One of Donald Trump's senior advisers has admitted that he had contact with the figure claiming to be behind the hacking of Democratic emails during the US presidential election.

Roger Stone told The Washington Times that the private exchange with Guccifer 2.0 was "perfunctory, brief and banal".

The Republican Party strategist added that they had made contact after the hacking had taken place.

Their interaction followed an article on right wing news site Brietbart, which accused Guccifer 2.0 of being behind the intrusion and not the Russian state, he said.

US intelligence and homeland security officials said in January that they had "high confidence" Russian military intelligence used the Guccifer 2.0 persona to release the stolen information.

In a separate interview, Mr Stone told the New York Times the interaction was "innocuous" and involved nothing more than the exchange of a few direct messages.

He insisted he had not colluded with Russia or the hackers.

"You would need a time machine in order to collude," he said, adding that Russian President Vladimir Putin "has not yet perfected a time machine".

Mr Stone, who officially ended his involvement in the Trump campaign in 2015, but he reportedly remains a "confidant" of the President.

Nicknamed "the dirty trickster", he has a reputation in Washington for underhand campaign tactics and the promulgation of conspiracy theories about his political rivals.

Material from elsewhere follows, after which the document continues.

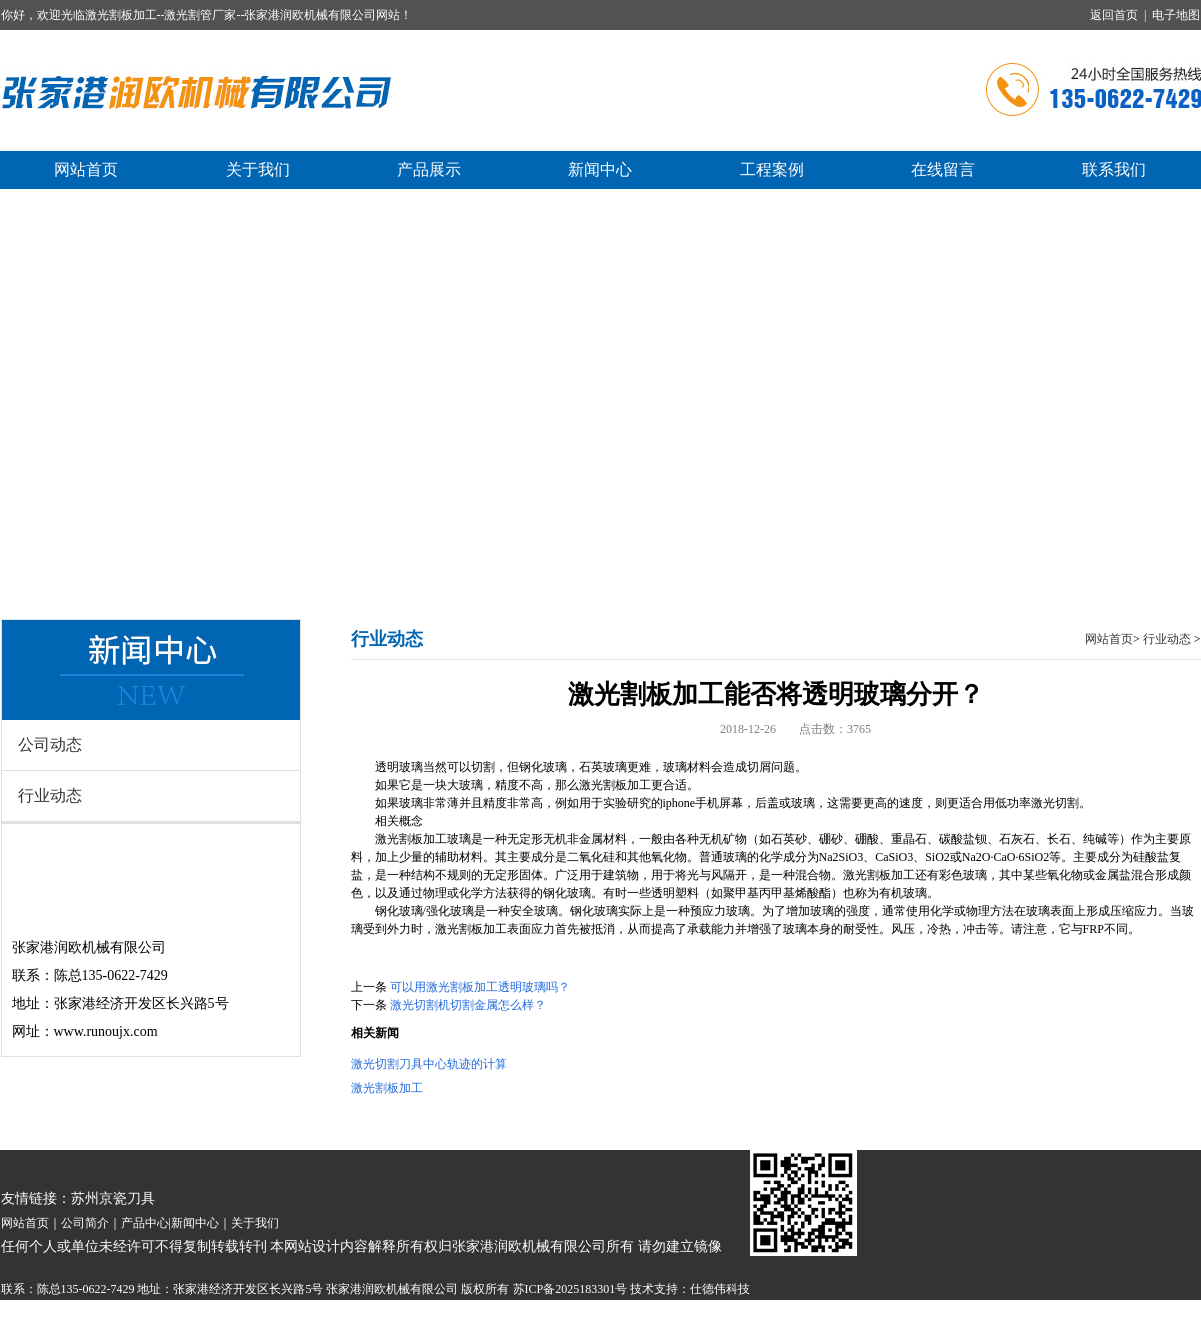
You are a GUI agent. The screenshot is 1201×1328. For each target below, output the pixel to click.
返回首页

He was banned from major American news networks during the 2016 electoral campaign after he used a racial epithet to describe an African American journalist.

Last week the veteran Republican campaigner repeated Mr Trump's unsubstantiated allegation that Barack Obama had ordered wiretapping in New York's Trump Tower ahead of the presidential election.

"I believe that [Mr Trump] was under surveillance by the federal government, by the intelligence agencies, while he was the Republican nominee for President," he told Russia Today, the international television network funded by the Russian government. "This is a scandal bigger than Watergate."

Mr Obama's team has strongly denied he had ordered a wiretap.

Mr Stone also said he had a "perfectly legal back channel" means of communicating with WikiLeaks' Julian Assange, whose organisation released the trove of hacked Democratic emails.